Sarah Sze's installation

Elaborate works always fascinate me in a brink. That's how the post about Sarah Sze in
Re-title.com caught my attention. This emerging New York-based artist has her new installation being exhibited in
Marianne Boesky Gallery in New York till 1 July.
"Even the details in Sarah Sze's sculptures have details. All her installations are extraordinarily ambitious and are constructed with fastidious precision." (from NGV International)
Another perspective in relation to the technological development which, I suggest, could be further extended to become a more critical statement:

"Sze's sculptures are flowing structures consisting of a conglomeration of small-scale household items that respond to and infiltrate the surrounding architecture. Like the information flow of the World Wide Web, her compositional language takes form by successively linking small bits of discrete information into a complex network." (from Carnegie International)

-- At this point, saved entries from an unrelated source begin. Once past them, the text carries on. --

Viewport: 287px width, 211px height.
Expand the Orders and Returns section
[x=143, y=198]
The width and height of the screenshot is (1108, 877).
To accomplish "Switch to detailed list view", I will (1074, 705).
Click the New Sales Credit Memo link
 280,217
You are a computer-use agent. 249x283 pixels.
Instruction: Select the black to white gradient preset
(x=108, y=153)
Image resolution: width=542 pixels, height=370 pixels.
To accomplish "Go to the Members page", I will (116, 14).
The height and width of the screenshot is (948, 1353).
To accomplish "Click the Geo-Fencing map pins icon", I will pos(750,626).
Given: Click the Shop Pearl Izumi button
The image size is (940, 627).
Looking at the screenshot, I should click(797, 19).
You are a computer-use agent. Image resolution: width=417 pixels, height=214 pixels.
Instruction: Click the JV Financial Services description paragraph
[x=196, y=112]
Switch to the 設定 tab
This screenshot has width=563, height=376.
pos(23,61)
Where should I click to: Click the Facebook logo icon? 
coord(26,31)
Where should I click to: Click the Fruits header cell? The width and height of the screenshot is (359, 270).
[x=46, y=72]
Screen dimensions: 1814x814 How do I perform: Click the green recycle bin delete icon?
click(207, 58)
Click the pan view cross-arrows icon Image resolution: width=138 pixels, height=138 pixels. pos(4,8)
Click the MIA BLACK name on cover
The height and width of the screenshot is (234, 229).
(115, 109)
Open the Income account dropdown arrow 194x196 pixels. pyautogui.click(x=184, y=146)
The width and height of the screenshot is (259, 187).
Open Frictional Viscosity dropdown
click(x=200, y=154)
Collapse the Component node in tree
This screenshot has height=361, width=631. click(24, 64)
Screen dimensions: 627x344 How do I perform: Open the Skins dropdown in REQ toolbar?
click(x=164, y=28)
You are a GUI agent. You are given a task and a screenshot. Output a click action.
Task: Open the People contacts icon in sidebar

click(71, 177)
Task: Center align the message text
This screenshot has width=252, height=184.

Using more or less a similar pool of collected material including mainly the miscellany of everyday life, her
earlier works seems to be more on the side of illustrative, or "formal" in
CCS Museum's term. In comparison, the abstract setting:
"an angled plane carves through the entire room, traced in tethered lines. Objects hover on the lines and on the floor below, gaining density as they approach the plane’s point of origin, in a distant corner of the room" (quoted from retitle.com)
and a comparatively organic arrangement of objects creates a more interesting inter-textual reading and free-associating space, with a unique visual texture.